This week, I have completed the first course of a specialisation cycle dedicated to Python for data analytics.
Throughout my career of process engineer, I have been constantly facing issues that had to be investigated and understood, most often using the data which was available. Unfortunately, my experience is that only a very tiny amount is effectively uploaded in organised, well-structured databases ready to be queried, and raw data is in general not user-friendly at all and almost unreadable. Processes (especially the ones linked to metrology operations) generate a great deal of raw data, stored in multiple ways and formats.
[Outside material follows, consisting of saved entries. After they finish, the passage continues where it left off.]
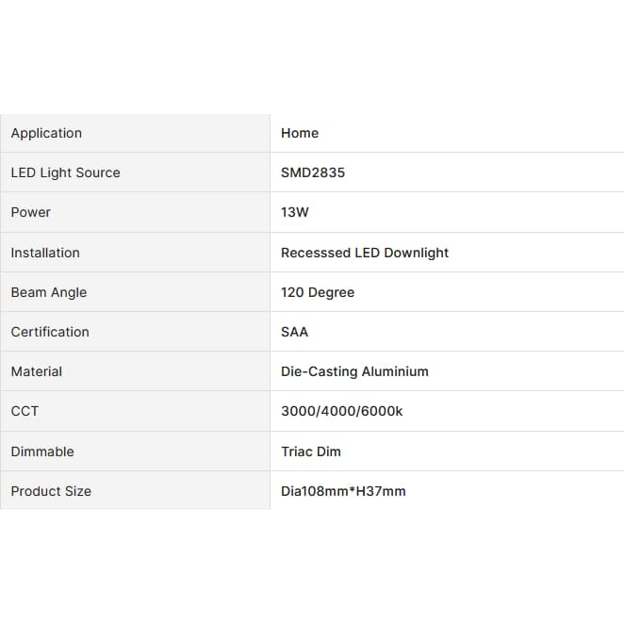The width and height of the screenshot is (624, 624).
Task: Click the Product Size label
Action: click(x=51, y=491)
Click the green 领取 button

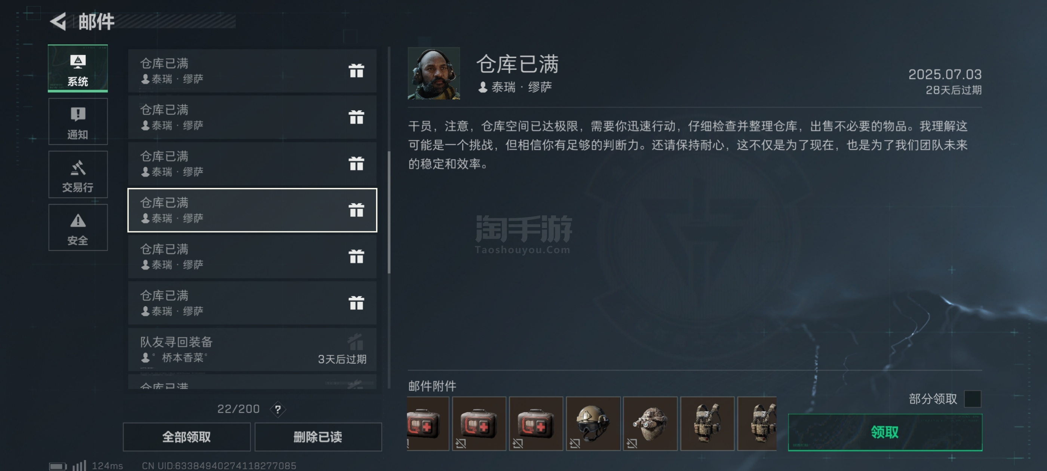click(x=885, y=432)
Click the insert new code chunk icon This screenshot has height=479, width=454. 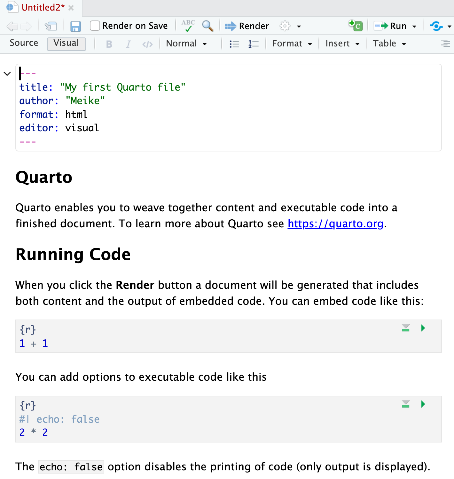click(356, 26)
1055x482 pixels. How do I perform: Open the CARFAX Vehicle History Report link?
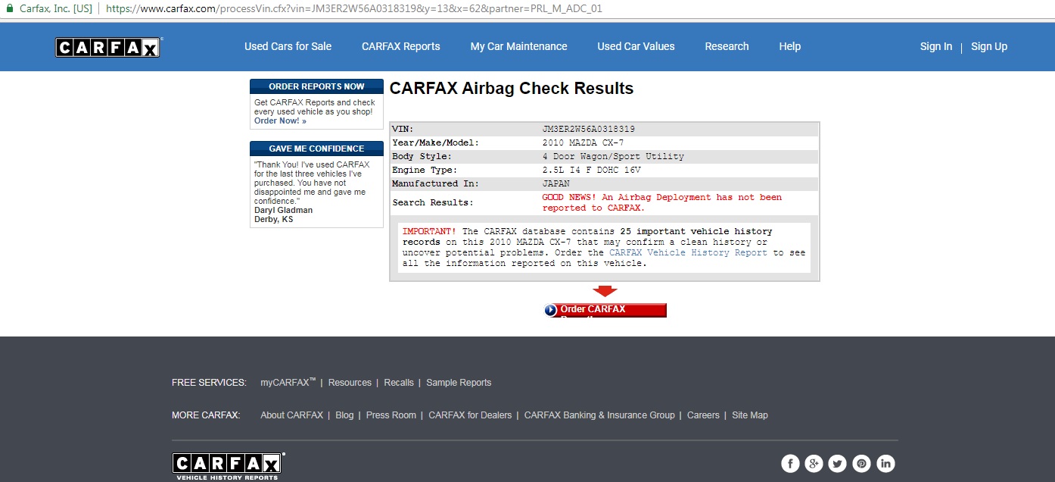click(688, 252)
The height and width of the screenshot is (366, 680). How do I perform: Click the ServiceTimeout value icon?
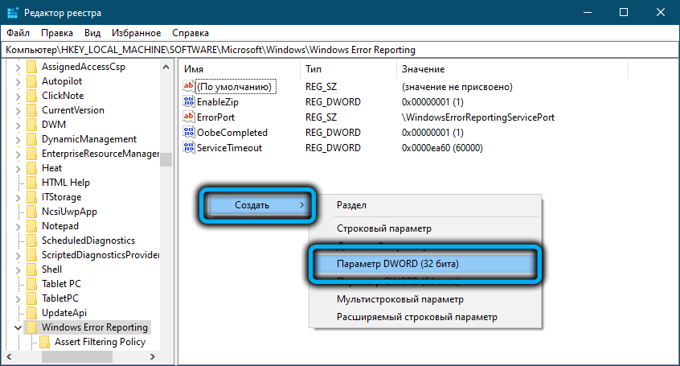tap(190, 148)
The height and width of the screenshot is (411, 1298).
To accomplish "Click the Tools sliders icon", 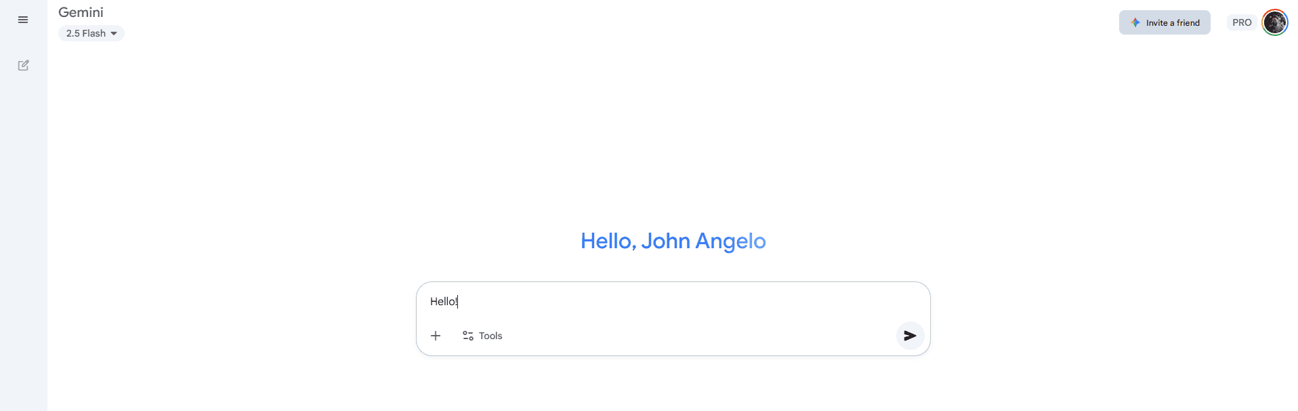I will (467, 336).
Hence, raw data treatment and preparation is a necessary step of data analysis and inference, but a tedious and low added-value one, unless one comes up with the right tools.
The first one that comes in my mind is the traditional Excel sheet, where data can be imported, filtered and analysed. It is very popular, widespread and versatile. Excel comes with a scripting language, VBA (Visual Basic for Applications), where macro can be designed so as to automate tasks. It is a very decent tool, which should be part of the data analytics survival kit, when nothing else is available. In fact, for manipulating huge datasets, a much better choice is JMP, a licensed statistical discovery software offered by SAS that offers an intuitive, Excel-like interface. JMP provides unique features to transform and combine multiple datasets with hundreds of thousand of lines in a blink of an eye, namely summarising, concatenating, splitting, stacking and subsetting… A bunch of advanced modules allows complex analysis, my favourite one being the profiler where multi-variable and multi-response trends can be immediately displayed with regression parameters associated to the underlying model, which is invaluable for experimental design. Repetitive tasks can be automated thanks to an integrated scripting language (namely JSL), with powerful macros able to build fragments of code.
While JMP is a really great piece of software for data manipulation and on-the-fly analysis, its scripting language lacks portability, is restricted to JMP environment (which is licensed), and basically its inputs are only datasets.
A programming language like Python can alleviate these shortcomings. It is a powerful high-level language, easy to learn, universal, open-source, free and portable. With Python, there is virtually no other limitation than hardware resources and programming skills. A very active community has been continuously designing advanced modules and libraries, allowing for high-productivity programming, with endless potential applications. For all these reasons, I consider Python as a smart choice for a natural extension of professional software specialised in data analytics, and my plan is to go through that full specialisation cycle.